Another Cork O'Connor gem from William Kent Krueger

By Robin Agnew

Northwest Angle
William Kent Krueger
Atria, $24.99

This is one of my favorite outings in the Cork O’Connor series, a series that’s managed to continually surprise, captivate and compel a reader to continue to find out what’s happening in northern Minnesota.

As Cork’s family continues to heal after the death of his wife, Jo, in "Heaven’s Keep," they are all enjoying a family vacation on a houseboat in the waters of the northern most point of the continental United States along with Cork’s sister in law Rose and her husband. Things are happy and serene — on the first six pages. Then all hell breaks loose.

Cork takes his daughter Jenny to pick up her boyfriend but stops along the way to show her a sacred Indian site with some very ancient drawings on the side of a large rock wall. Their discussion — about children — turns heated, Cork feels he’s said everything wrong, and then a storm kicks in. It’s the mother of all storms, something called a derecho, basically a straight line of tornadoes.

Cork and Jenny get separated, as do Rose and the other children, though they quickly find each other. This story is really about Jenny and Cork.

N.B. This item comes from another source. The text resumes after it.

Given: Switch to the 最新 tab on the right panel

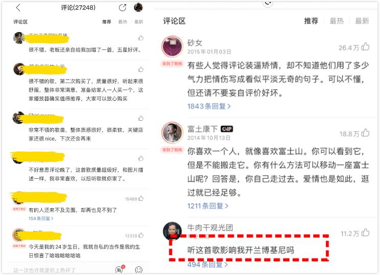Looking at the screenshot, I should pyautogui.click(x=362, y=21).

As Jenny surveys the incredible wreckage left by the storm on the deserted island, she’s delighted to find a cabin, but inside the cabin she finds a dead woman. The woman has been murdered, not killed by the storm, and on further exploration, Jenny finds a baby well hidden behind the cabin.

The baby is safe, but he’s wet and hungry, and some kind of primitive instinct kicks in as she begins to plan for the baby’s safety and health. He has a cleft lip, but it doesn't prevent Jenny from seeing the beauty of the infant, with whom she falls in love almost in an instant.

Krueger’s gift is taking an elemental natural situation — in this case, the storm — and combining it with an elemental human one, in this case, the love of a mother for her infant.

As Jenny quickly assumes that role, Krueger deftly and movingly portrays the bond felt by a mother and a child. The intensity and fierceness of it scares Cork. It also becomes apparent that whoever killed the woman is now looking for them.

Structuring a suspense novel must be second nature to Krueger at this point in his career, and here’s he’s almost written a primer other writers could follow when it comes to writing a chase novel. Halfway through (almost exactly) Cork, Jenny and the baby finally get of the island, but they’re still not safe from whoever is chasing them, and the party splits up.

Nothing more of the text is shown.